→ Written task:
Please pick up the bug report on the control_files.tar staging race and continue it from its last sentence.

→ Extract to read:
>> BEGIN
Race condition between staging control_files.tar and starting the first suite job
Reported by
jrbarnette@chromium.org,
May 23 2018
|
||||||
Issue description
This CQ run failed:
https://uberchromegw.corp.google.com/i/chromeos/builders/master-paladin/builds/18686
One of the causes of the failure was the veyron_mighty-paladin:
https://uberchromegw.corp.google.com/i/chromeos/builders/veyron_mighty-paladin/builds/8873
That failed with this complaint:
[Test-Logs]: Suite job: FAIL: No control file for dummy_Pass
This is ... disconcerting. There's no reasonable way to pin it on a
CL in the run, so we have some sort of builder or autotest problem.
P1, and let's call it test infrastructure, until more can be learned.
,
May 24 2018
AFAICT, whatever stages "control_files.tar", it doesn't leave any log entries in the suite debug logs. That's true whether the suite passes or fails...
>> END
→ Raw records:
>> BEGIN
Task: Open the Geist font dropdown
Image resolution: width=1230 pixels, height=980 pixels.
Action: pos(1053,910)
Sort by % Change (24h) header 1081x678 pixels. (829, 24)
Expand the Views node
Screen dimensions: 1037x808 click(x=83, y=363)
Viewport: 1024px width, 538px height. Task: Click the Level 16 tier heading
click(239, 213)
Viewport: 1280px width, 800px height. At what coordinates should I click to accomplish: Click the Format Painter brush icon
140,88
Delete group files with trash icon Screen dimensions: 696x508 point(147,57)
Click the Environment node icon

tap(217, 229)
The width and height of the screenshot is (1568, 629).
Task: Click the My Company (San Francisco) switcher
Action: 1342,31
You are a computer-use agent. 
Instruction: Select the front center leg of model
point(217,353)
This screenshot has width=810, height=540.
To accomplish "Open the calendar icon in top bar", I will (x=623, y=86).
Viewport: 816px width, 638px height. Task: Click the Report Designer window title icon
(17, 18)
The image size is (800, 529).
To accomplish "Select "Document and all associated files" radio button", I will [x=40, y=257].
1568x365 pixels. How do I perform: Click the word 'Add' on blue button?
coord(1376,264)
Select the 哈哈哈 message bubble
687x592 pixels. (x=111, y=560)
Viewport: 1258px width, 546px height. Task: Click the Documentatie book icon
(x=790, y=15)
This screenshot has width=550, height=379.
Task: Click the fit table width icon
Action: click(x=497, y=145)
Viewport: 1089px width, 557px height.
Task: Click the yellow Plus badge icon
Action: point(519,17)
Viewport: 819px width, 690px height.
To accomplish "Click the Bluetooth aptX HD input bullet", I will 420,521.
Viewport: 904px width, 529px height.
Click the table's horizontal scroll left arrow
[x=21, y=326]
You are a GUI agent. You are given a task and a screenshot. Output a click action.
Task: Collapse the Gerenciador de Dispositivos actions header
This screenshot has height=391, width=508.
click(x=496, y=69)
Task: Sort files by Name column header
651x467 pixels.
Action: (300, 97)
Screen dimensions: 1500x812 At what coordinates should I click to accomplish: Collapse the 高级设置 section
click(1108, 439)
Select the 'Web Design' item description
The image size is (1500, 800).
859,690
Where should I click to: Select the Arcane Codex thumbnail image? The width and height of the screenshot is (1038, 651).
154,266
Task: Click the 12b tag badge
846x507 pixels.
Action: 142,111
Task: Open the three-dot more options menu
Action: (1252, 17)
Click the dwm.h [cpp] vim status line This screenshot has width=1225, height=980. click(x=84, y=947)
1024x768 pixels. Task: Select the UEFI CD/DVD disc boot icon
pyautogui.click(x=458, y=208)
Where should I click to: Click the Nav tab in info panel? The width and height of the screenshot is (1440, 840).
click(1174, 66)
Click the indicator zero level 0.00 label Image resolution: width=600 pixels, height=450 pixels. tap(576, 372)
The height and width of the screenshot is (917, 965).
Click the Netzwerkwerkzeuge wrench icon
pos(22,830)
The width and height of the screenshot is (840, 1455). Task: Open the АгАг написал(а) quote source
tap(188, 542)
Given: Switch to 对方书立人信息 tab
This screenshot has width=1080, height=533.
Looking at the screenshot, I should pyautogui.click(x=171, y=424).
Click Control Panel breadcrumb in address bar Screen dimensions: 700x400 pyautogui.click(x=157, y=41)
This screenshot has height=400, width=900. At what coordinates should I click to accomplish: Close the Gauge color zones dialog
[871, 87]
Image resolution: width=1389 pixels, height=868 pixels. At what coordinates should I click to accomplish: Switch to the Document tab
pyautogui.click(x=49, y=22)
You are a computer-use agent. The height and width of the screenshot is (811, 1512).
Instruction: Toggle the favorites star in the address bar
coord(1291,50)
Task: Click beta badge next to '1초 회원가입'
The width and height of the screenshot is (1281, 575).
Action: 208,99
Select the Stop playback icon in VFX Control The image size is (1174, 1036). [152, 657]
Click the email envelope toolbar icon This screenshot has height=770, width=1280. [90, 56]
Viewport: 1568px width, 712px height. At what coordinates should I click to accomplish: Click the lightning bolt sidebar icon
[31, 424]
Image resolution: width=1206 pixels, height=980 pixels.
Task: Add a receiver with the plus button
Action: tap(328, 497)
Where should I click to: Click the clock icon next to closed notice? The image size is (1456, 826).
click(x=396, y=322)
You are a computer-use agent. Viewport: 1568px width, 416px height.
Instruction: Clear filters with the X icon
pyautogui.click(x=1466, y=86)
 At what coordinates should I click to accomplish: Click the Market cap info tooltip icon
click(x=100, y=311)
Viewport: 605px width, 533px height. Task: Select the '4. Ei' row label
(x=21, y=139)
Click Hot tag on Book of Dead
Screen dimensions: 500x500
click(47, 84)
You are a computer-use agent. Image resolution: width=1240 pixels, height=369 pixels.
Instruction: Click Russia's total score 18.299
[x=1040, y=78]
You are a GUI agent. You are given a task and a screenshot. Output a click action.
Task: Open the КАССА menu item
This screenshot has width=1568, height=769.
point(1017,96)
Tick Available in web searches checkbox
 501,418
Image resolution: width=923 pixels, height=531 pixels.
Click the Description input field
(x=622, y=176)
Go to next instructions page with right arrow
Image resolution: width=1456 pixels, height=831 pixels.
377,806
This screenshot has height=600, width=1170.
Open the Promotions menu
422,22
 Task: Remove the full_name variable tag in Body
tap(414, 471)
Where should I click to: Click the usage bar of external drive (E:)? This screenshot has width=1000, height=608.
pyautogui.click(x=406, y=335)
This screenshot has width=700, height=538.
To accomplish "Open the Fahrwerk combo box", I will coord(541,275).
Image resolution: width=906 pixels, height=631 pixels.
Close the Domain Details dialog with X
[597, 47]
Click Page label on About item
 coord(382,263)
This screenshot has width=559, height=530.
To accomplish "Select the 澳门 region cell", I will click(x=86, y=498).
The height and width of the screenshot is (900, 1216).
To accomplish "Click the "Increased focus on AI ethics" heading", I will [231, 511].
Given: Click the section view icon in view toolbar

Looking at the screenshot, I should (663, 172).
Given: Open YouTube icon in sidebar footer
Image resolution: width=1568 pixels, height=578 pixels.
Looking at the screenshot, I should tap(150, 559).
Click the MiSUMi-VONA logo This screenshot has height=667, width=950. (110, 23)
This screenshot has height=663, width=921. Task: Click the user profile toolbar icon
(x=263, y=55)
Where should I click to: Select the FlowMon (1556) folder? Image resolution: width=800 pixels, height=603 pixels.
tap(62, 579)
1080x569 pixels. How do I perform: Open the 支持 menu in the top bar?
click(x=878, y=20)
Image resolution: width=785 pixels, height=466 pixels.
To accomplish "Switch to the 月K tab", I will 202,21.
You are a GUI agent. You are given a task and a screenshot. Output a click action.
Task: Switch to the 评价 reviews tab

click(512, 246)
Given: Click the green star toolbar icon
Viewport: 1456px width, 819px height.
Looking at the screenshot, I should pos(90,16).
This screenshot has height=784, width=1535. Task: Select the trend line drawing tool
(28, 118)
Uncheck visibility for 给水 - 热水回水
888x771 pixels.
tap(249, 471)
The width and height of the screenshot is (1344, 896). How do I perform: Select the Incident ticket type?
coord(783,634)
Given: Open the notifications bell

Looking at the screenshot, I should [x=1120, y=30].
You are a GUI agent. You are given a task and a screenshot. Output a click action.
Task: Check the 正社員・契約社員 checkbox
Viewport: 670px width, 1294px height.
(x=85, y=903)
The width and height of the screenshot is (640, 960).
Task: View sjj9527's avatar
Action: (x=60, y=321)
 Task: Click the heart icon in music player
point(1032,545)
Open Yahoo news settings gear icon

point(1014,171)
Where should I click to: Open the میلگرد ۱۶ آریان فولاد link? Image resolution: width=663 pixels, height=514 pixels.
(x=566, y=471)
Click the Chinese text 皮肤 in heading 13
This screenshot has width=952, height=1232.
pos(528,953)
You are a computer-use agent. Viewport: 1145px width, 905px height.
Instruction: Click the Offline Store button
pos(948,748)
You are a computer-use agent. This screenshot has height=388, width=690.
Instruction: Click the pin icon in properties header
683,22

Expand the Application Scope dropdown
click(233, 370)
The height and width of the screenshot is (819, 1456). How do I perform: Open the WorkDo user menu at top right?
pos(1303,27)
>> END
→ Right answer:
,
May 24 2018
OK. Skipping over how the file got staged... It _did_ get staged,
because it's now on the devserver. Looking there, you can see this:
chromeos-test@chromeos4-devserver8:~/images/veyron_mighty-paladin/R68-10710.0.0-rc1$ ls -l control_files.tar .control_filesDOTtar
-rw-r--r-- 1 chromeos-test chromeos-test 362195 May 23 15:00 .control_filesDOTtar
-rw-r--r-- 1 chromeos-test chromeos-test 4945920 May 23 14:55 control_files.tar
Here's the time for the failed RPC:
05/23 14:56:03.473 DEBUG| utils:0215| Running 'ssh 100.115.219.136 'curl "http://100.115.219.136:8082/controlfiles?suite_name=&build=veyron_mighty-paladin/R68-10710.0.0-rc1"''
So, the call to read the list of control files predated the completion
of the ".control_filesDOTtar" file.
Moreover, there's this:
chromeos-test@chromeos4-devserver8:~/images/veyron_mighty-paladin/R68-10710.0.0-rc1$ find autotest/ -name dummy_Pass -exec ls -ld {} \;
drwxr-xr-x 2 chromeos-test chromeos-test 4096 May 23 15:00 autotest/client/site_tests/dummy_Pass
So, sure looks like a race condition.
,
May 24 2018
On team chat, xixuan@ said this:
we don't have stage call logs because it happens in run_suite.py,
and we don't keep any such logs at golo_proxy server.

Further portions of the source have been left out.